#### WRITTEN PROBLEM
Write the lines of the records below as a JSON list of strings, one string per line, skipping blank lines and leaving out the pictures.

━━ INPUT RECORDS

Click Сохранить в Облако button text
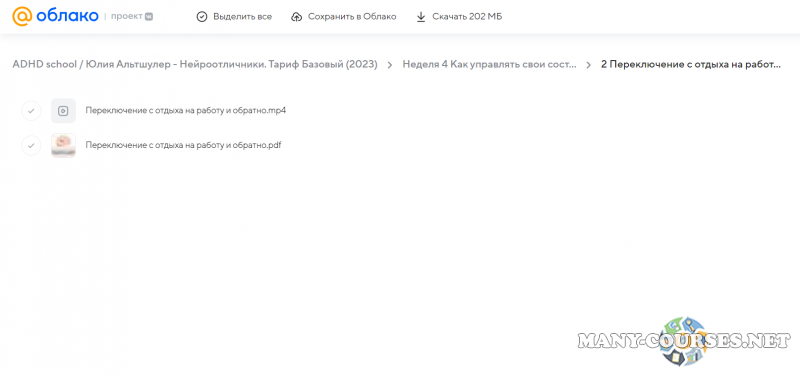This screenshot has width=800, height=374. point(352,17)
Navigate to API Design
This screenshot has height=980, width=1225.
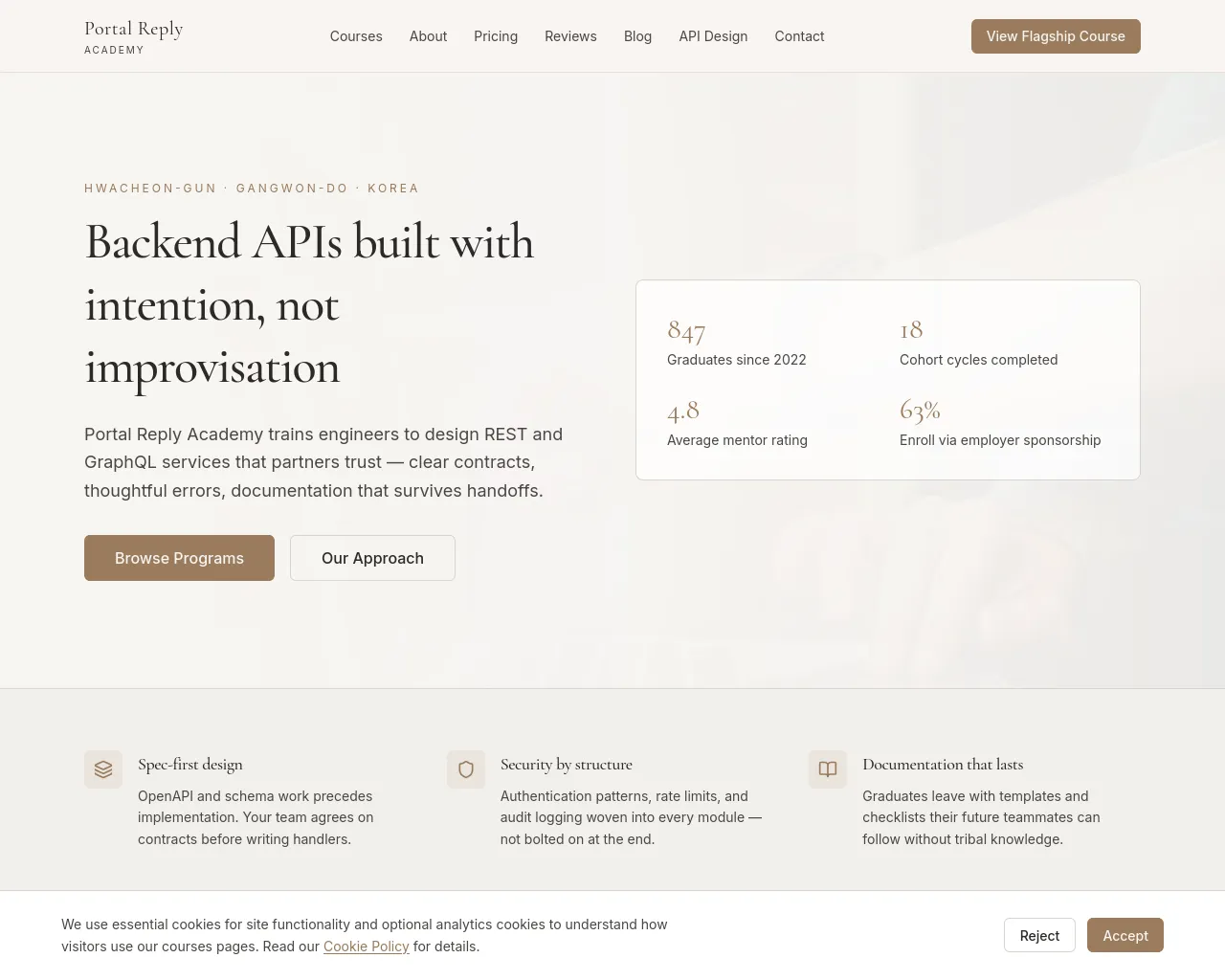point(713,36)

━━━━

#### FINISHED ANSWER
[
  "Click Сохранить в Облако button text",
  "This screenshot has width=800, height=374. point(352,17)",
  "Navigate to API Design",
  "This screenshot has height=980, width=1225.",
  "point(713,36)"
]